I see this more and more frequently. Overuse of the fingers and thumb while using a Blackberry can lead to problems in the hand or wrist. The most common problem is that with similar symptoms to you: de Quervain’s tendonitis of the wrist, also called “Blackberry Thumb”. The first treatment would be to rest the hand by stopping the use of your Blackberry which is usually not practical. A steroid injection and a splint are very effective.If conservative treatment fails, surgery may be necessary and is usually a quick recovery. Please consult a hand specialist for a thorough evaluation.
My right hand feels like it is losing circulation as it awakens me at night.
I have to shake it to relieve the problem. What is happening to me?
This sounds like a classic case of carpal tunnel syndrome or a pinched nerve at the wrist. Symptoms start with numbness and tingling in the thumb, index, middle and ring fingers and advance to loss of feeling and weakness in the hand. The first treatment involves the use of wrist splints and modifying one’s work if repetitive in nature. Additional treatment may consist of a cortisone injection. If symptoms persist, surgery is highly effective.
I enjoy pilates and yoga. Recently, I have developed pain at the back of my left wrist predominantly with putting my weight on my fully extended wrist. What could be causing this?
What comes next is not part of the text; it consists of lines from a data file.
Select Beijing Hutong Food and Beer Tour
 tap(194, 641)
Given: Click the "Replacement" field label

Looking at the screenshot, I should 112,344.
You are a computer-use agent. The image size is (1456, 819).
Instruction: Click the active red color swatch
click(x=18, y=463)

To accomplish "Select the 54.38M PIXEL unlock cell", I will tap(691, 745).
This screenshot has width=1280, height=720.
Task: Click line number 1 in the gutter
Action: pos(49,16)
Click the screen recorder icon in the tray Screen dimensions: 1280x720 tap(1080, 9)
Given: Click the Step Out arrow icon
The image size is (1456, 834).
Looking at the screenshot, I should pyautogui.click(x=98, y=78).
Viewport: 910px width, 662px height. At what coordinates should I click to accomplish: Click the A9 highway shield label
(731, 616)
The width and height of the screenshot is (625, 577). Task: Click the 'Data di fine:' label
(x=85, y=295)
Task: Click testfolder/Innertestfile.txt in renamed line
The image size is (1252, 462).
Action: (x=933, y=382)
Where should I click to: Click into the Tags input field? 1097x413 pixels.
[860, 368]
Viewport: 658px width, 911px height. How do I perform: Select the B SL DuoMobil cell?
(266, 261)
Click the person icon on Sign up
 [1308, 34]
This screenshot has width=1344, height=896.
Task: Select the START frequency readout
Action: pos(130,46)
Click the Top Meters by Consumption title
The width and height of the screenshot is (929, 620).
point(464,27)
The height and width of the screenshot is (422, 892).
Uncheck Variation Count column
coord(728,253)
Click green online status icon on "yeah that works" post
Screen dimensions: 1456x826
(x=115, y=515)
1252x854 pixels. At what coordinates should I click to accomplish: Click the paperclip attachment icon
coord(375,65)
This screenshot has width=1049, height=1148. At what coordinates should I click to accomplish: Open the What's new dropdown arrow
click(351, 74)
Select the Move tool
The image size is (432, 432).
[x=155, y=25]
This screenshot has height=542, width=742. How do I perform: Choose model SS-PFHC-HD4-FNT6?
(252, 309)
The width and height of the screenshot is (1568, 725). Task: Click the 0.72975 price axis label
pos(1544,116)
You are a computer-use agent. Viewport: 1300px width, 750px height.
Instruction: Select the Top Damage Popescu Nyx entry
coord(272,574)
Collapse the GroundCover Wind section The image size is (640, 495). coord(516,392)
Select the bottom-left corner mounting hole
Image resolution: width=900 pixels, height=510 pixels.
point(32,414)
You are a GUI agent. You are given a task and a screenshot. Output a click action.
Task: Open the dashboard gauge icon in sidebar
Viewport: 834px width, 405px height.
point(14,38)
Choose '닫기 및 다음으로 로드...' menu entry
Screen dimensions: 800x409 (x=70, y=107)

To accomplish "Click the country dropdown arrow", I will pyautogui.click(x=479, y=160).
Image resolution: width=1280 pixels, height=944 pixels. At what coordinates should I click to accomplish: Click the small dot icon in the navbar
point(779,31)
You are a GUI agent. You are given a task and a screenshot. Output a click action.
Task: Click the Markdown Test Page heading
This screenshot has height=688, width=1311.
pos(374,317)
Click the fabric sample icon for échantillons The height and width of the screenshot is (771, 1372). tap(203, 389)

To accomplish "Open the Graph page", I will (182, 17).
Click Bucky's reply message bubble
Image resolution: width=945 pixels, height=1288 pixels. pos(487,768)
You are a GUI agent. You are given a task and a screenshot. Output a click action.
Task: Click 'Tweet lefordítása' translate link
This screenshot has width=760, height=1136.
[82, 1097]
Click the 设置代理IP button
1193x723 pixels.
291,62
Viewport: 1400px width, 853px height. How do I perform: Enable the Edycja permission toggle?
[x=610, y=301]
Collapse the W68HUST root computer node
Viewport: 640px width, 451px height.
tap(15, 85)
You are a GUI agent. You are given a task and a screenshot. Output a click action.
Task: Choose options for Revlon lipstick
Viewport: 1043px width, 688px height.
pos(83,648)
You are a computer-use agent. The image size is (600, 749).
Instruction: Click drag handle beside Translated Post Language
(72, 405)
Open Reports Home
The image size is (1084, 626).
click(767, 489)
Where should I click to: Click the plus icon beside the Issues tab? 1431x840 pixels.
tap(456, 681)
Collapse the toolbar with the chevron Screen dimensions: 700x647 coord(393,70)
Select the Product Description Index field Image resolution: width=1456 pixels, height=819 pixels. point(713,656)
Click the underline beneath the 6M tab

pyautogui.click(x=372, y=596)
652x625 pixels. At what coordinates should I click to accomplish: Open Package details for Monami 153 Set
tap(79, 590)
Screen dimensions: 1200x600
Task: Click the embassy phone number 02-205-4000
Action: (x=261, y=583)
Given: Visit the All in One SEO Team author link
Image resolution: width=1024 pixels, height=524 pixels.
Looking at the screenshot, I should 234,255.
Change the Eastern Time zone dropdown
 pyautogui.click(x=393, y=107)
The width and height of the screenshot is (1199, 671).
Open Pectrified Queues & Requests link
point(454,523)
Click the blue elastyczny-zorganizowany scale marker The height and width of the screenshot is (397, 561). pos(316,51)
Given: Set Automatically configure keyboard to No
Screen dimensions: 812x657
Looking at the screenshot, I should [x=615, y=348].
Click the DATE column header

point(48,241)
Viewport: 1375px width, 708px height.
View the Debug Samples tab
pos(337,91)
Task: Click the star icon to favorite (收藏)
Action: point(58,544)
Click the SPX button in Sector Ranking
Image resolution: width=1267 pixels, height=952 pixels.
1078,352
The most likely cause is a ganglion cyst on the back of the wrist that buckles when the wrist is extended leading to increased pain. A careful examination will most likely reveal a tender cyst at the wrist. After an MRI to assess the wrist ligaments and cartilage, surgery is highly successful and can be performed with the assistance of minimally invasive wrist arthroscopy.
I have intense burning pain at the outside of my left elbow increased with lifting objects such as a coffee mug with my elbow fully extended. I have tried Advil with no relief. What is the next step?
This is one of the most common injuries to the elbow and is frequently a result of repetitive forceful gripping. The muscle origin that attaches at the outside of the elbow and extends the wrist develops small tears that has difficulty healing. The tear fills in with inflamed tissue known as lateral epicondylitis, “tennis elbow”. Conservative treatment usually prevails: rest, tennis elbow band, anti-inflammatory medication, and a cortisone injection. While surgery is a last resort, it is highly effective.
I was lifting free weights six months ago and felt a pop and sudden pain and swelling at the outside of my dominant right wrist. I have continued pain and popping in my wrist. Pain is increased with forearm rotation particularly when using a key to enter my home. I have had this looked at by doctor who said nothing is wrong as the x-rays were normal. Can this be fixed?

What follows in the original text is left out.